According to Gartner, “by 2027, organizations will implement small, task-specific AI models, with usage volume at least three times more than those of general-purpose large language models (LLMs).” I believe this will be the case because of several ways in which narrow LLMs can benefit agentic systems:
• Reliability Over Breadth: An AI agent tasked with making supply chain decisions does not need linguistic flair or expansive reasoning styles. It needs consistency: accurate variable selection, sound logic and outputs that downstream systems can act upon. Narrow, domain-trained models can deliver precisely that; for example, research has found that smaller models trained exclusively on specific data significantly outperform general-purpose models in text classification.
• Better Cost Economics: General-purpose models expend vast computational capacity solving narrowly defined tasks, which can drive unnecessary latency and cost. By contrast, narrow models concentrate capability, potentially lowering cost per action and enabling agentic systems to operate at scale.
• Operational Advantages: I’ve observed that models trained for specific functions tend to integrate more cleanly with enterprise tools, produce structured outputs and behave predictably. This bounded behavior can also make testing, auditing and validation easier to manage, which is important for systems that act autonomously.
• Better Security: Narrow models can support enforceable security boundaries, including private and on-premise deployments, making them viable for regulated industries where control is not optional.
Challenges To Consider
While narrow LLM models can offer distinct advantages, there are practical limitations that can occur when using them for agentic systems.

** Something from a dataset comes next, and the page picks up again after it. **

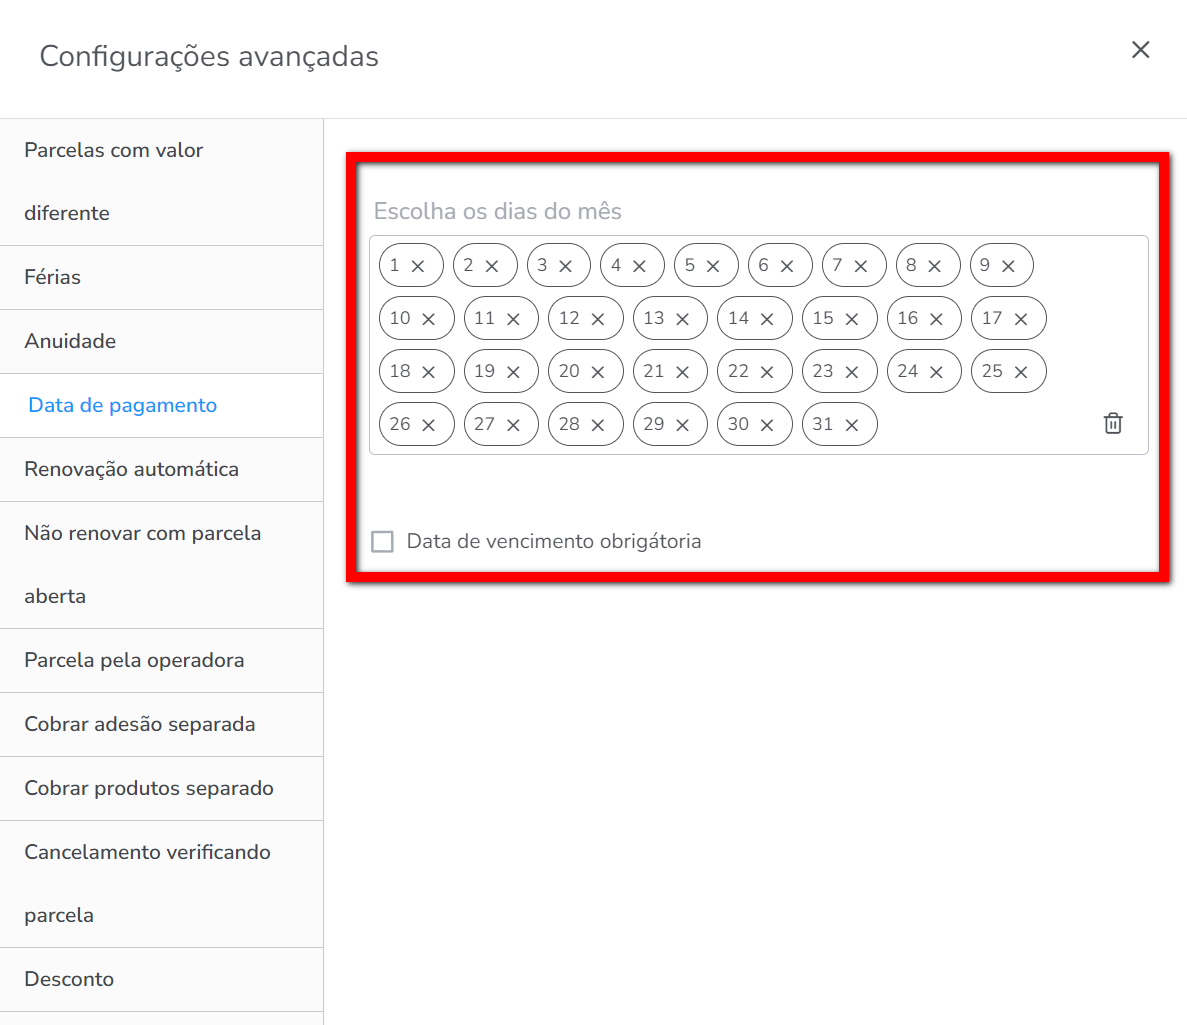Image resolution: width=1187 pixels, height=1025 pixels.
Task: Delete day 25 using its X
Action: point(1021,372)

Narrow LLMs can break down as the tool surface area grows beyond the “known” API patterns they were tuned for, and their accuracy can degrade sharply if fine-tuned on imperfect or mismatched data. Also, it’s important to note that research has found LLMs to be less reliable when it comes to long-horizon planning across many steps and edge cases.
As with any technology, it’s important to be aware of the potential challenges so that you can better assess if this type of system is right for your needs, as well as how to use it most effectively.
Best Practices For Utilizing LLMs
• Evaluate each use case. For agentic workflows in support, finance or ops, start by testing whether a smaller domain model (or routed mix of specialists) meets your accuracy target at lower cost and latency; then move to a large general model only where complexity demands it.
• Treat fine-tuning as a strategic investment. Use disciplined adaptations such as high‑quality proprietary examples, clear train/test splits, and eval‑driven iteration. This can help ensure that the system’s behavior is measured, repeatable and optimized for the workflow, not just “smarter” in general.
• Design for flexibility and control from day one. Avoid architectures that lock critical workflows into a single vendor’s platform. Build agentic systems that can switch models, operate in private or on-premise environments, and preserve long-term operational independence.
• Measure what matters. Model accuracy is necessary but insufficient. Track cost per action, response time under peak load, error rates in live workflows, and the completeness of audit trails; in my experience, these are the metrics that determine whether or not an agent can be trusted at scale.
Conclusion
I believe the shift toward narrow, task-optimized LLMs is not a reaction against scale or capability, but rather a maturation of how enterprises deploy AI in production. Just as general-purpose models opened the era of practical AI, narrow, orchestrated models could define the economics and security of autonomous AI systems going forward.